Available data
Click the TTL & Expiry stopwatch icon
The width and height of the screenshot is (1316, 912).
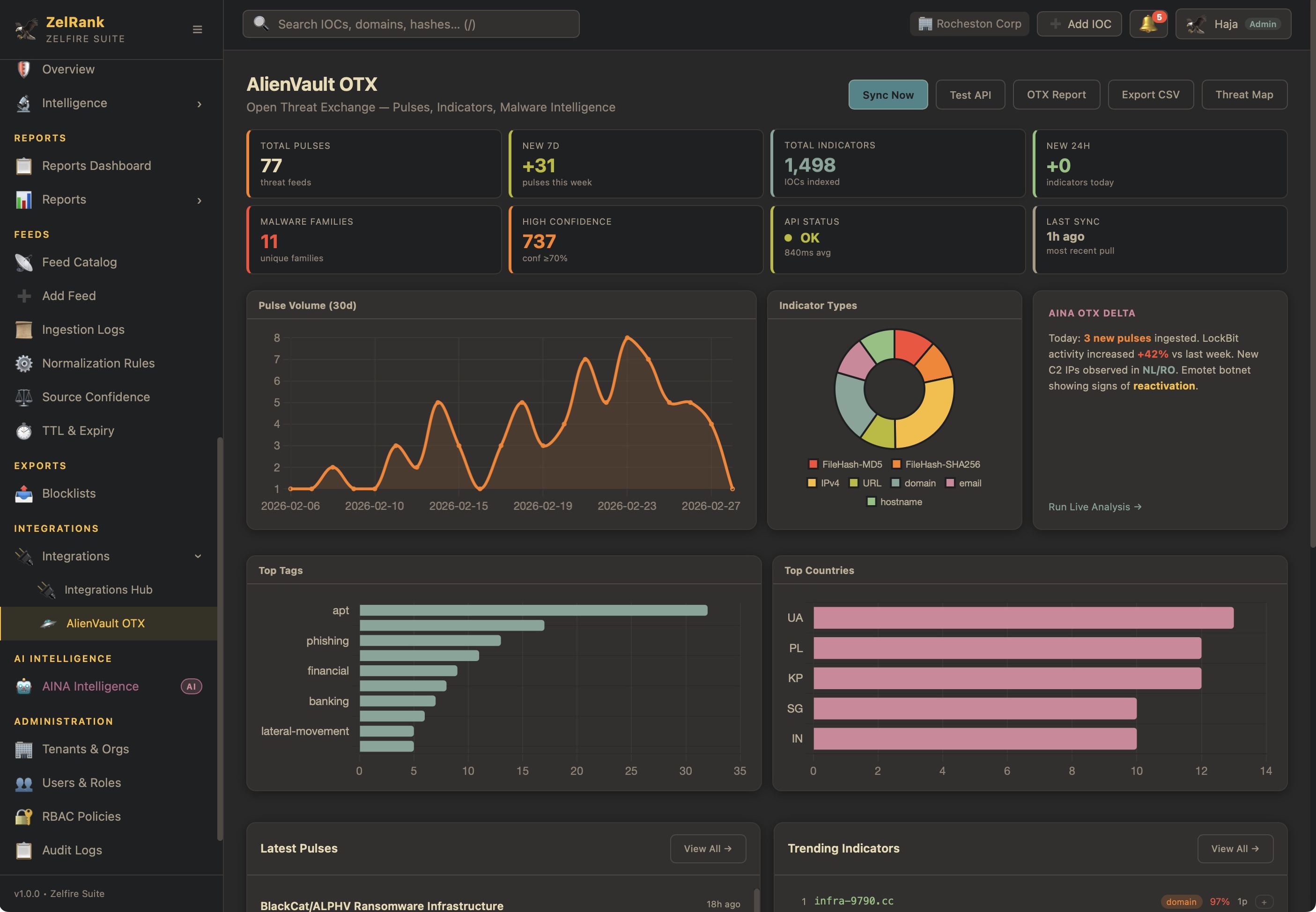(23, 431)
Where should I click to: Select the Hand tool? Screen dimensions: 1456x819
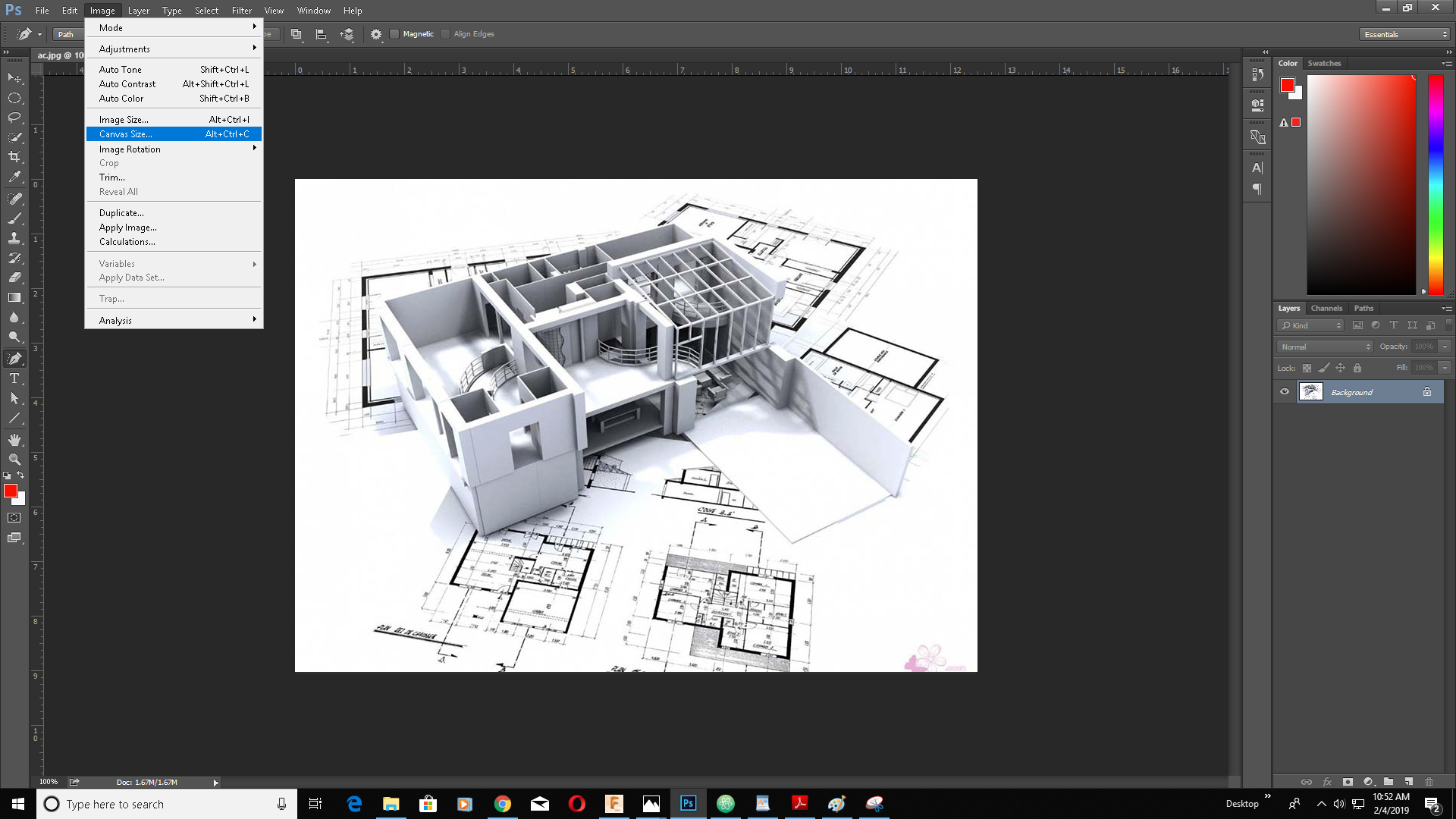pos(14,440)
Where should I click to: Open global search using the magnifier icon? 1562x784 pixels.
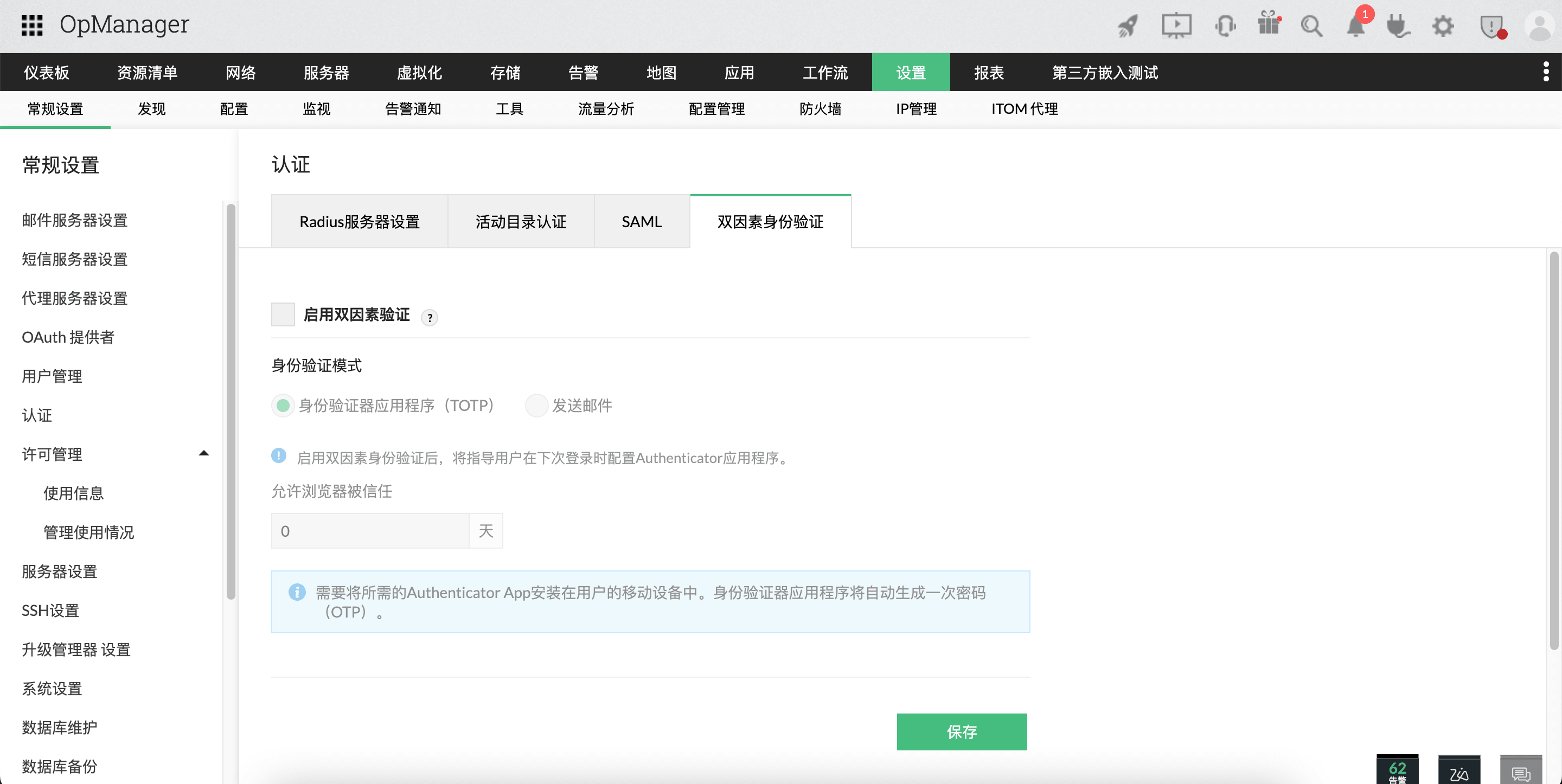click(1311, 26)
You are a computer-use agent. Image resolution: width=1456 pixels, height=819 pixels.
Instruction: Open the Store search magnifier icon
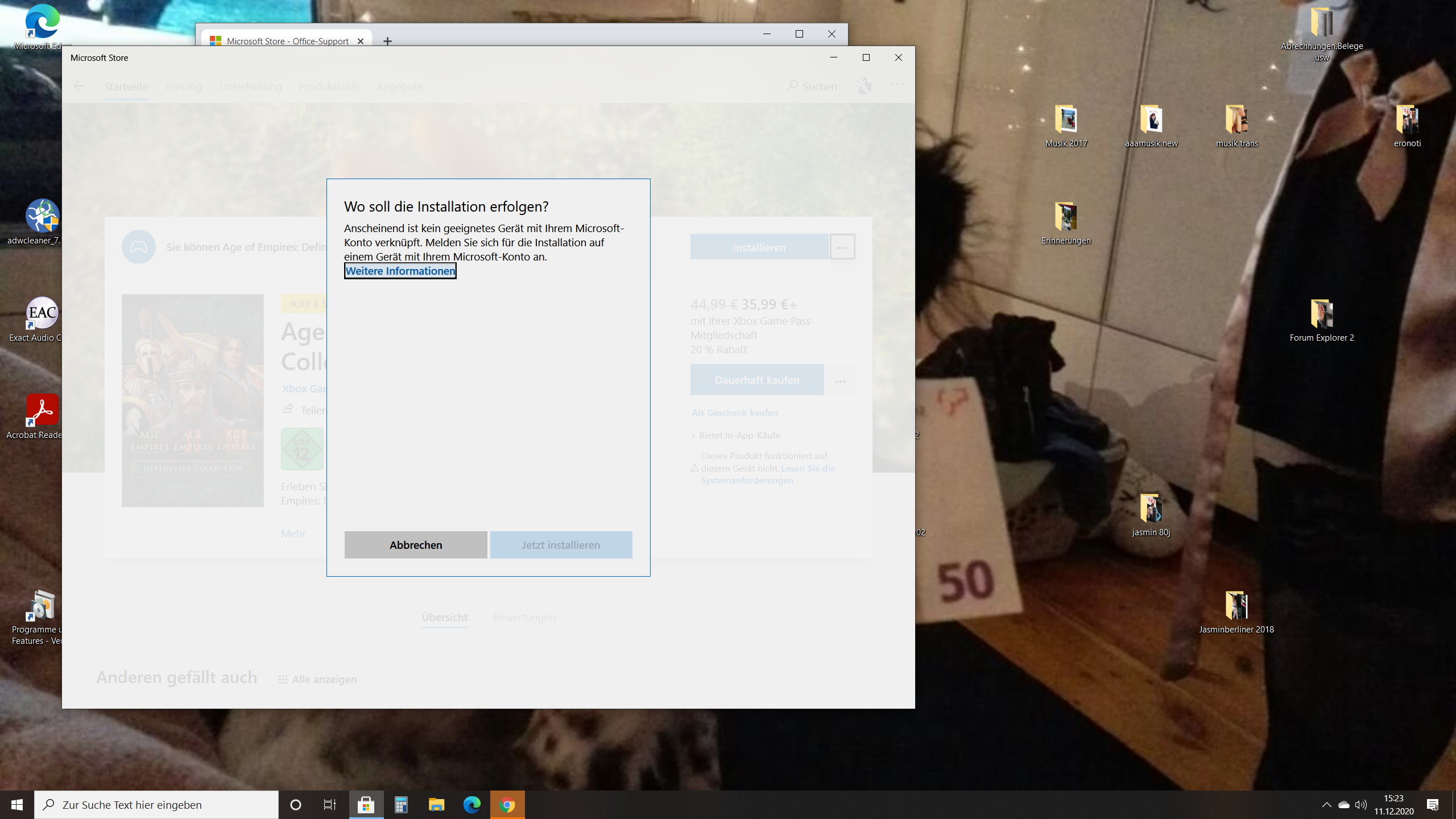(792, 86)
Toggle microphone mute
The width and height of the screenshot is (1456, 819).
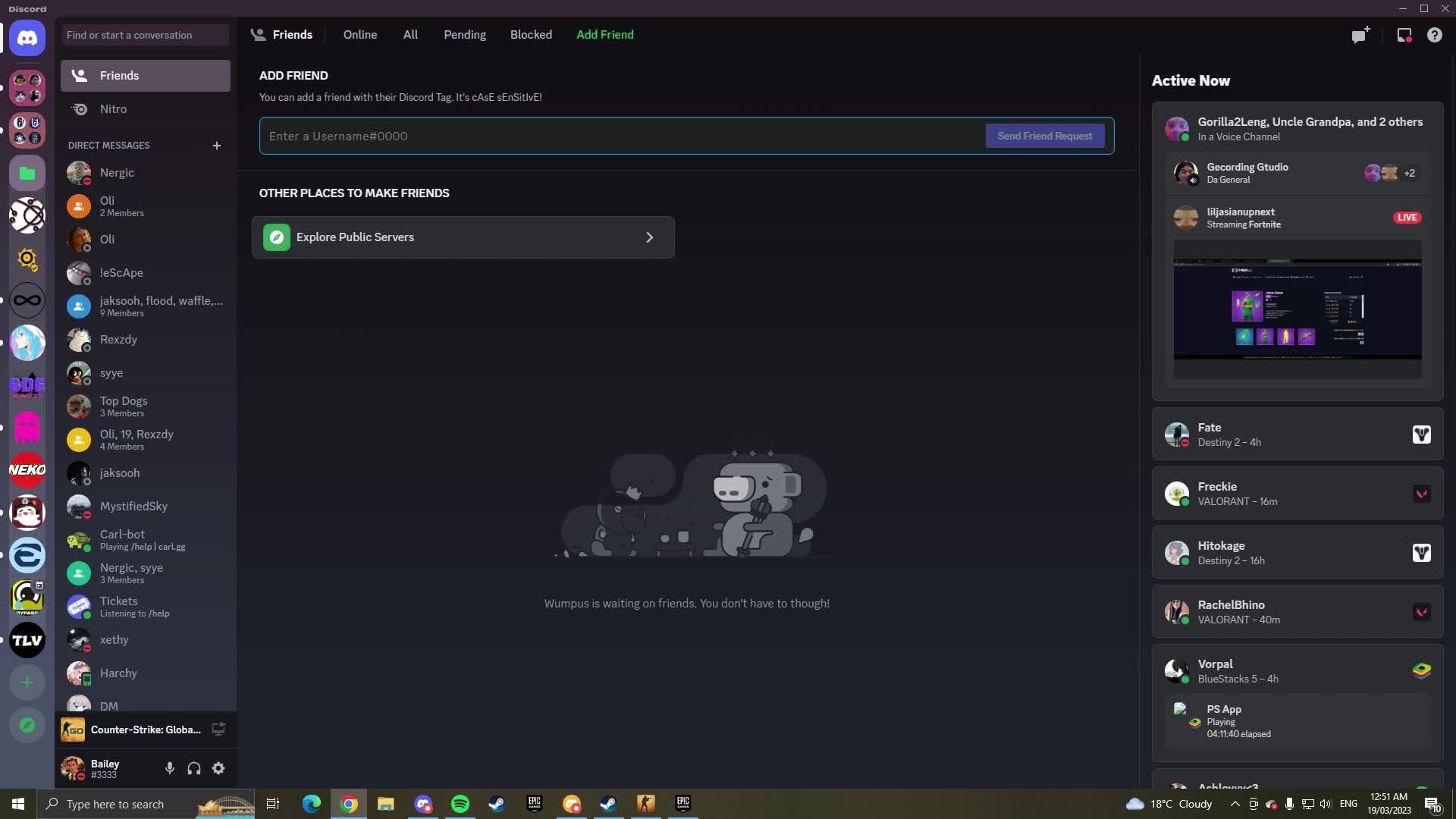click(170, 768)
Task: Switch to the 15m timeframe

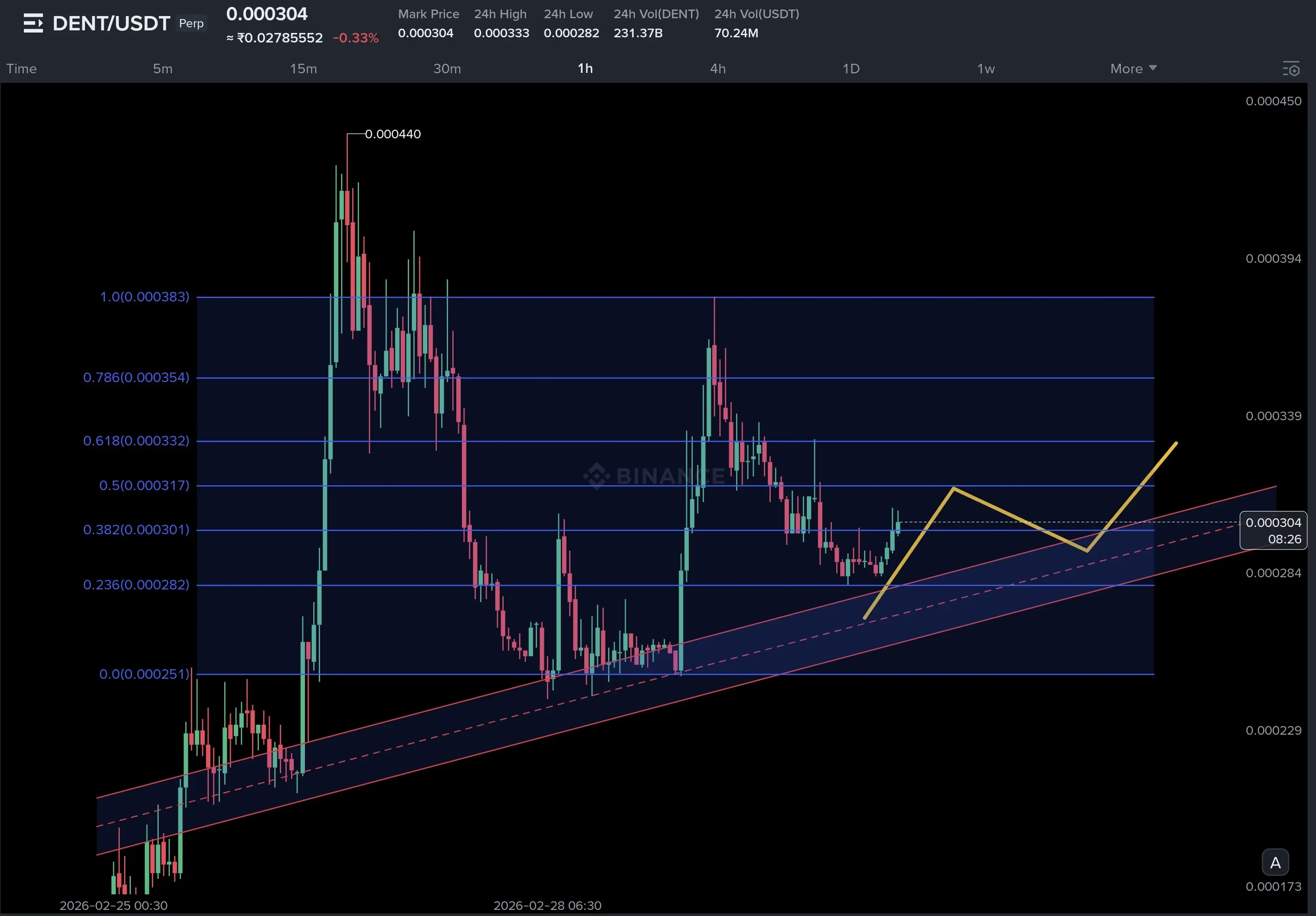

Task details
Output the records verbatim, every one of them, and keep the pictures out.

Exercise output
Click the TTL & Expiry stopwatch icon
The width and height of the screenshot is (1316, 912).
(23, 431)
Where should I click to: Select the Hand tool? Screen dimensions: 1456x819
pos(14,440)
Where should I click to: Open global search using the magnifier icon? 1562x784 pixels.
click(1311, 26)
You are a computer-use agent. Image resolution: width=1456 pixels, height=819 pixels.
Instruction: Open the Store search magnifier icon
(792, 86)
Toggle microphone mute
The width and height of the screenshot is (1456, 819).
click(170, 768)
Task: Switch to the 15m timeframe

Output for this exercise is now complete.